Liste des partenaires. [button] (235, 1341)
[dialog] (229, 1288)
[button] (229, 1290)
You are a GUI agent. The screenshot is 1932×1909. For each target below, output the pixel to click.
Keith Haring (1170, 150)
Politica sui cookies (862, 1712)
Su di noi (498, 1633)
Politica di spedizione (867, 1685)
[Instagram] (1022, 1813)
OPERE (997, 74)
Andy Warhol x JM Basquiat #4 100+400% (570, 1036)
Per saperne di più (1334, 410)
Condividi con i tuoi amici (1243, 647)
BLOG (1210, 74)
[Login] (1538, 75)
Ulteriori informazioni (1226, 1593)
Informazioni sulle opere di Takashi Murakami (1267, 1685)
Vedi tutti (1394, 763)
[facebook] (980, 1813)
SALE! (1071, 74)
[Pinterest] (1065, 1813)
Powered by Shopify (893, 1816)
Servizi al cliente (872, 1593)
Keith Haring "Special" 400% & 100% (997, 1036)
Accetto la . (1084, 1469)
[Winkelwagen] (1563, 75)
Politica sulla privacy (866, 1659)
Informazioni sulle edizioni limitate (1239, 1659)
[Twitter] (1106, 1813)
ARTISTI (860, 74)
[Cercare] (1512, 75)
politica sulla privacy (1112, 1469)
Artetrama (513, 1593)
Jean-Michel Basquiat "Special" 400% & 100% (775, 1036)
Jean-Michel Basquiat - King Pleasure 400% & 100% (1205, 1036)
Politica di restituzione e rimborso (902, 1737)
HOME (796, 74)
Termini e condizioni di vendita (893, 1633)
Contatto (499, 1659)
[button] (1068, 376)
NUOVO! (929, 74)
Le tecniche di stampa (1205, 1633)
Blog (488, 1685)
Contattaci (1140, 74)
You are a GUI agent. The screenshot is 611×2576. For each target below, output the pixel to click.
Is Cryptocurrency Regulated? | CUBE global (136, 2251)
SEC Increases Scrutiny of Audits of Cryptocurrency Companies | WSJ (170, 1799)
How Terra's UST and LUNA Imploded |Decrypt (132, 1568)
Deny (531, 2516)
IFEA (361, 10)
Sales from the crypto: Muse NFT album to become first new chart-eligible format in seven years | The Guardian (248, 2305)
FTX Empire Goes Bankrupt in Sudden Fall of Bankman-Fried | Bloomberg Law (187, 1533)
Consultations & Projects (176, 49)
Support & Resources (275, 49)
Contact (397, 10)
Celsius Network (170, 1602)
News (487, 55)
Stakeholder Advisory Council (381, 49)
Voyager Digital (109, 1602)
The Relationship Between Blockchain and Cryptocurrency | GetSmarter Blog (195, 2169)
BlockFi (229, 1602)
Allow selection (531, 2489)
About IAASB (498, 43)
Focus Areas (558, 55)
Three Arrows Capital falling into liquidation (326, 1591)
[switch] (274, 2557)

________________

▶ What is expected
Look above for the line that holds "OPERE (997, 74)", then copy it and each line after it exactly, through the last line of the data.

▶ Finished task
OPERE (997, 74)
Andy Warhol x JM Basquiat #4 100+400% (570, 1036)
Per saperne di più (1334, 410)
Condividi con i tuoi amici (1243, 647)
BLOG (1210, 74)
[Login] (1538, 75)
Ulteriori informazioni (1226, 1593)
Informazioni sulle opere di Takashi Murakami (1267, 1685)
Vedi tutti (1394, 763)
[facebook] (980, 1813)
SALE! (1071, 74)
[Pinterest] (1065, 1813)
Powered by Shopify (893, 1816)
Servizi al cliente (872, 1593)
Keith Haring "Special" 400% & 100% (997, 1036)
Accetto la . (1084, 1469)
[Winkelwagen] (1563, 75)
Politica sulla privacy (866, 1659)
Informazioni sulle edizioni limitate (1239, 1659)
[Twitter] (1106, 1813)
ARTISTI (860, 74)
[Cercare] (1512, 75)
politica sulla privacy (1112, 1469)
Artetrama (513, 1593)
Jean-Michel Basquiat "Special" 400% & 100% (775, 1036)
Jean-Michel Basquiat - King Pleasure 400% & 100% (1205, 1036)
Politica di restituzione e rimborso (902, 1737)
HOME (796, 74)
Termini e condizioni di vendita (893, 1633)
Contatto (499, 1659)
[button] (1068, 376)
NUOVO! (929, 74)
Le tecniche di stampa (1205, 1633)
Blog (488, 1685)
Contattaci (1140, 74)
You are a GUI agent. The screenshot is 611×2576. For each target below, output the pixel to click.
Is Cryptocurrency Regulated? | CUBE global (136, 2251)
SEC Increases Scrutiny of Audits of Cryptocurrency Companies | WSJ (170, 1799)
How Terra's UST and LUNA Imploded |Decrypt (132, 1568)
Deny (531, 2516)
IFEA (361, 10)
Sales from the crypto: Muse NFT album to become first new chart-eligible format in seven years | The Guardian (248, 2305)
FTX Empire Goes Bankrupt in Sudden Fall of Bankman-Fried | Bloomberg Law (187, 1533)
Consultations & Projects (176, 49)
Support & Resources (275, 49)
Contact (397, 10)
Celsius Network (170, 1602)
News (487, 55)
Stakeholder Advisory Council (381, 49)
Voyager Digital (109, 1602)
The Relationship Between Blockchain and Cryptocurrency | GetSmarter Blog (195, 2169)
BlockFi (229, 1602)
Allow selection (531, 2489)
About IAASB (498, 43)
Focus Areas (558, 55)
Three Arrows Capital falling into liquidation (326, 1591)
[switch] (274, 2557)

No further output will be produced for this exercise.